-- Records provided start --

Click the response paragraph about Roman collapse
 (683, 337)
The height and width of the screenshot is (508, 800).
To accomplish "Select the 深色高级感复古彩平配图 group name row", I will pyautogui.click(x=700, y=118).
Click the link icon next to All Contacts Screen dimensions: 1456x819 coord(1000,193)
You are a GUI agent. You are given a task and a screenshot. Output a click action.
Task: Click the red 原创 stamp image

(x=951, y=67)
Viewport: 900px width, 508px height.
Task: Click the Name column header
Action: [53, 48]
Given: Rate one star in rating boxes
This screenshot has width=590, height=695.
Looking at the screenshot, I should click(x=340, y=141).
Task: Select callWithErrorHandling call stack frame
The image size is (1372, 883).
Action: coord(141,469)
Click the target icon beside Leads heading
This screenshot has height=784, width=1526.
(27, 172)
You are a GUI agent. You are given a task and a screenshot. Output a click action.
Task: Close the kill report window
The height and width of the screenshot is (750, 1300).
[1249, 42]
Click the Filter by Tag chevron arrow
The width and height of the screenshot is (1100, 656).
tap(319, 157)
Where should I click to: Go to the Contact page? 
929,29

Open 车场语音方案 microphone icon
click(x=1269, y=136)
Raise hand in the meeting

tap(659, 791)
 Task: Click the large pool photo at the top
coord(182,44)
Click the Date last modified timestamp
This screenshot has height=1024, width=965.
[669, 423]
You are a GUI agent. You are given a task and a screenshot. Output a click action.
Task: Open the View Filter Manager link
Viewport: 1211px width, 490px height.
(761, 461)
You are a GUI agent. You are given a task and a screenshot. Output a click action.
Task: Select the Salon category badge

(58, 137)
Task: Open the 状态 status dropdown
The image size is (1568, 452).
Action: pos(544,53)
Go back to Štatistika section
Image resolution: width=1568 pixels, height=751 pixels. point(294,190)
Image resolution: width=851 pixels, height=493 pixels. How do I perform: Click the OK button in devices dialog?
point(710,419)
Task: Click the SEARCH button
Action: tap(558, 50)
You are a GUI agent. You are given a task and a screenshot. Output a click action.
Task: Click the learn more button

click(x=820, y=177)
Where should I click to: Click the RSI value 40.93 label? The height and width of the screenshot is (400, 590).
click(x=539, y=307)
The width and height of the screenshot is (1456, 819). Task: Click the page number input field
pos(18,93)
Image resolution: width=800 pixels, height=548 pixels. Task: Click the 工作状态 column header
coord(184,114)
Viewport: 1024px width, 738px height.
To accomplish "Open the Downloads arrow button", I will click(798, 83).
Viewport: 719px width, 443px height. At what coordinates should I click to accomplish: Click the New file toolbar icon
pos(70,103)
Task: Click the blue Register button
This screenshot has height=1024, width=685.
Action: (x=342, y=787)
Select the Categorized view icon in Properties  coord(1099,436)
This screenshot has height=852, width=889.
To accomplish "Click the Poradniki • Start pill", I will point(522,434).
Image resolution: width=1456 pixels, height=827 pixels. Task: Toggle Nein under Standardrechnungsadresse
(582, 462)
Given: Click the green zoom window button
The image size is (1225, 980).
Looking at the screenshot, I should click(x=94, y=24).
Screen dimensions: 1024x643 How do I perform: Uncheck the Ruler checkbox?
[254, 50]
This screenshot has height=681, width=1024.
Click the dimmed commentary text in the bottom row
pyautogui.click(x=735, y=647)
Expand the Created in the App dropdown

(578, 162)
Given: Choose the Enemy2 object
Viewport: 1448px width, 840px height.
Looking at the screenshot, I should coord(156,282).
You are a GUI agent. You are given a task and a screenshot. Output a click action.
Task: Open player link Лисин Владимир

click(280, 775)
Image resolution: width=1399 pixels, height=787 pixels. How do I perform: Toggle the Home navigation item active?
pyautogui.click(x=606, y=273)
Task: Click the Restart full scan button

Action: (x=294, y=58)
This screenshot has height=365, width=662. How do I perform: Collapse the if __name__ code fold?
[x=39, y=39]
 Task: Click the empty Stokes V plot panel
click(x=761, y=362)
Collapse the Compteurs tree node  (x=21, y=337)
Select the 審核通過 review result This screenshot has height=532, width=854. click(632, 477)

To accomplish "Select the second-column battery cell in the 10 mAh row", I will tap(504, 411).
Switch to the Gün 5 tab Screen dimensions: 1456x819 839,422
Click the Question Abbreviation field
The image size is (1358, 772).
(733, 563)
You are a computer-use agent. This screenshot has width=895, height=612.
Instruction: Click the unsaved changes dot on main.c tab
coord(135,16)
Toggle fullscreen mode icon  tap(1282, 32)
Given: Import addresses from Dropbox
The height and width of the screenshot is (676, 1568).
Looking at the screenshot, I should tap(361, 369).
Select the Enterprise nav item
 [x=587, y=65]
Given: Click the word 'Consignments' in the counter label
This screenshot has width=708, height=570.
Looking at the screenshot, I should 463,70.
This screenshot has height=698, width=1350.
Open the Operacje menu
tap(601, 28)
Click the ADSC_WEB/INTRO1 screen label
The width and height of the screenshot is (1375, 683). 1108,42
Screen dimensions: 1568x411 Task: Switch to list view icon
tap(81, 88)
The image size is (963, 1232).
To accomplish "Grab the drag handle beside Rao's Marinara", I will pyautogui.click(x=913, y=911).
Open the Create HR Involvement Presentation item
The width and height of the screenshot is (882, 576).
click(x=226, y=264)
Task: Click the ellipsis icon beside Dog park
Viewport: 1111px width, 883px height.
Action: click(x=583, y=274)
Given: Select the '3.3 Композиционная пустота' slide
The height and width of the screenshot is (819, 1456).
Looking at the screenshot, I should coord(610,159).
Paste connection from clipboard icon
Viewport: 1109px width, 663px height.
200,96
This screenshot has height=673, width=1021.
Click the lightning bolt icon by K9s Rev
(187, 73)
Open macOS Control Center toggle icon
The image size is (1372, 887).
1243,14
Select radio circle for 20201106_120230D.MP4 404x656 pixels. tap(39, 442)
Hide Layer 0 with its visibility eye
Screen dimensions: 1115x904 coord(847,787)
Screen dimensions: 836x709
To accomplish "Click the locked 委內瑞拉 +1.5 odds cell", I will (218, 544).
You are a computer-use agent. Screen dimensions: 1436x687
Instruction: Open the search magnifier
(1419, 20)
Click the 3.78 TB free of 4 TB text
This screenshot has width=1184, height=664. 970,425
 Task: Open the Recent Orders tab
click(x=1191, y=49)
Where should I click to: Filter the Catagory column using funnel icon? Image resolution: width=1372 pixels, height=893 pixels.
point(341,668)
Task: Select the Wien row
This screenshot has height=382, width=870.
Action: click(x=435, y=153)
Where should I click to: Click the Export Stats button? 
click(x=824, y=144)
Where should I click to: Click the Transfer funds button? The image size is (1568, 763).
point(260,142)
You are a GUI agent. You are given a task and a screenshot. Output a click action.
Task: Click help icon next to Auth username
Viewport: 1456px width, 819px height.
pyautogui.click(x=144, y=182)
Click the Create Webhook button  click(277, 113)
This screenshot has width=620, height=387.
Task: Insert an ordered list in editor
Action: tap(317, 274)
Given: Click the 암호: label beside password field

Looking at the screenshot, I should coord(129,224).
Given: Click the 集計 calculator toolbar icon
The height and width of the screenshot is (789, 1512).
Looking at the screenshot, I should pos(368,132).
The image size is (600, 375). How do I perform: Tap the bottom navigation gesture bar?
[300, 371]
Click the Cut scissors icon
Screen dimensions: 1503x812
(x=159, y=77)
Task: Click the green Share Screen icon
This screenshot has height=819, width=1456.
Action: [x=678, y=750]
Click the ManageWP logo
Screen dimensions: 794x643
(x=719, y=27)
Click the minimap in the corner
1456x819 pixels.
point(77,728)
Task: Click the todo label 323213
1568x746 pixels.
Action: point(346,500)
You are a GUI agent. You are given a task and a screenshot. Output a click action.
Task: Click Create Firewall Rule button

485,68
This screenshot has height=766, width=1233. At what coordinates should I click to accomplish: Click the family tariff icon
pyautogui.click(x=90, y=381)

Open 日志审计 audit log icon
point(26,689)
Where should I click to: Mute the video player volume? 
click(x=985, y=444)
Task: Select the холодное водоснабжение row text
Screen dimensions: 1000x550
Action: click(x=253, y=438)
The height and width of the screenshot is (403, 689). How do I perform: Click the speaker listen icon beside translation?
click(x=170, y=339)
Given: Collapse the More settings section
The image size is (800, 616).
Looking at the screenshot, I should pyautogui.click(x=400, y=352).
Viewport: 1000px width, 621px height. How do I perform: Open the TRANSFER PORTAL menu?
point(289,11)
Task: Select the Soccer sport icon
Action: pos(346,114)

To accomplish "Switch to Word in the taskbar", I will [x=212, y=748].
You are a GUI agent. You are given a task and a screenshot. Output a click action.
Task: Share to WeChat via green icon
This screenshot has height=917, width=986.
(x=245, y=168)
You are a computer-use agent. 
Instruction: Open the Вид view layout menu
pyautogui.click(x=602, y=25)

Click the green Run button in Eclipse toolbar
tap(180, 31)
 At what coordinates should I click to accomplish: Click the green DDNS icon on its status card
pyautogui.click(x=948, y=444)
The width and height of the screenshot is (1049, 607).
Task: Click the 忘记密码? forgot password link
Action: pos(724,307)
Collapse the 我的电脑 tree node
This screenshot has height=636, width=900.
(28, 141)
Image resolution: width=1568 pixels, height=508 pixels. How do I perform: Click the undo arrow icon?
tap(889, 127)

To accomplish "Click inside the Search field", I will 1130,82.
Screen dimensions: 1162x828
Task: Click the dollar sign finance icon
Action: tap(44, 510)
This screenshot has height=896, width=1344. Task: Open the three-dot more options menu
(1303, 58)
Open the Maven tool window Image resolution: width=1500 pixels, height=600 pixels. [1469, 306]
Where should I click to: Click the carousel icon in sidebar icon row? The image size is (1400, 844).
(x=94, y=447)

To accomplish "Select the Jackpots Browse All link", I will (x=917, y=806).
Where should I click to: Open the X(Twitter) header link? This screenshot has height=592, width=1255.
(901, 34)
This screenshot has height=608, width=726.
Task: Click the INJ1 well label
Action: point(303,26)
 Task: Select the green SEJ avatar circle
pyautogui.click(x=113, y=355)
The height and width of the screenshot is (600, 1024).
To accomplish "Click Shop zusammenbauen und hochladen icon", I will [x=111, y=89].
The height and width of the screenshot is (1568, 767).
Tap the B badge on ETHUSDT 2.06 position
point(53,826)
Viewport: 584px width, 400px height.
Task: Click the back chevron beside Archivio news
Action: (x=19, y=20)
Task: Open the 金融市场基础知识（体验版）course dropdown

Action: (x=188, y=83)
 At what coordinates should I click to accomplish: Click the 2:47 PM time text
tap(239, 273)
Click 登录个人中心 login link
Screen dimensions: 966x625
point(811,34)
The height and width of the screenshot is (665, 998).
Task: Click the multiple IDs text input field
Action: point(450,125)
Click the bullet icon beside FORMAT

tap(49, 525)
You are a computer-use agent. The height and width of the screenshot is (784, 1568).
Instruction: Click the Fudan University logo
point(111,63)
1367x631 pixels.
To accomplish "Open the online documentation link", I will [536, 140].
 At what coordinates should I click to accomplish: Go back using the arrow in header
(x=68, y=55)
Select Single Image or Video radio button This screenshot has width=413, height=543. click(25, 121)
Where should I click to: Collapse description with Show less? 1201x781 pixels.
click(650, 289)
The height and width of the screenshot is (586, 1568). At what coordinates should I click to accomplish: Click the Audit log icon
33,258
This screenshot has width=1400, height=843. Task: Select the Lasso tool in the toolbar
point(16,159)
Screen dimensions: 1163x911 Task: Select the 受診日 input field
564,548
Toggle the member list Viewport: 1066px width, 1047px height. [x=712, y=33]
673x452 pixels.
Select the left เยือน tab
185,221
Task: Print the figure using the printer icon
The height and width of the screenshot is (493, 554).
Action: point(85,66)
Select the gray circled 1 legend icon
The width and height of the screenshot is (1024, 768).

-- Records provided end --

• [Job]:
Copy the rows word for word, starting with the line that contains "Hide Layer 0 with its visibility eye" and going on through the line that contains "Looking at the screenshot, I should coord(129,224).".

• [Problem solution]:
Hide Layer 0 with its visibility eye
Screen dimensions: 1115x904 coord(847,787)
Screen dimensions: 836x709
To accomplish "Click the locked 委內瑞拉 +1.5 odds cell", I will (218, 544).
You are a computer-use agent. Screen dimensions: 1436x687
Instruction: Open the search magnifier
(1419, 20)
Click the 3.78 TB free of 4 TB text
This screenshot has width=1184, height=664. 970,425
 Task: Open the Recent Orders tab
click(x=1191, y=49)
Where should I click to: Filter the Catagory column using funnel icon? Image resolution: width=1372 pixels, height=893 pixels.
point(341,668)
Task: Select the Wien row
This screenshot has height=382, width=870.
Action: click(x=435, y=153)
Where should I click to: Click the Export Stats button? 
click(x=824, y=144)
Where should I click to: Click the Transfer funds button? The image size is (1568, 763).
point(260,142)
You are a GUI agent. You are given a task and a screenshot. Output a click action.
Task: Click help icon next to Auth username
Viewport: 1456px width, 819px height.
pyautogui.click(x=144, y=182)
Click the Create Webhook button  click(277, 113)
This screenshot has width=620, height=387.
Task: Insert an ordered list in editor
Action: tap(317, 274)
Given: Click the 암호: label beside password field

Looking at the screenshot, I should coord(129,224).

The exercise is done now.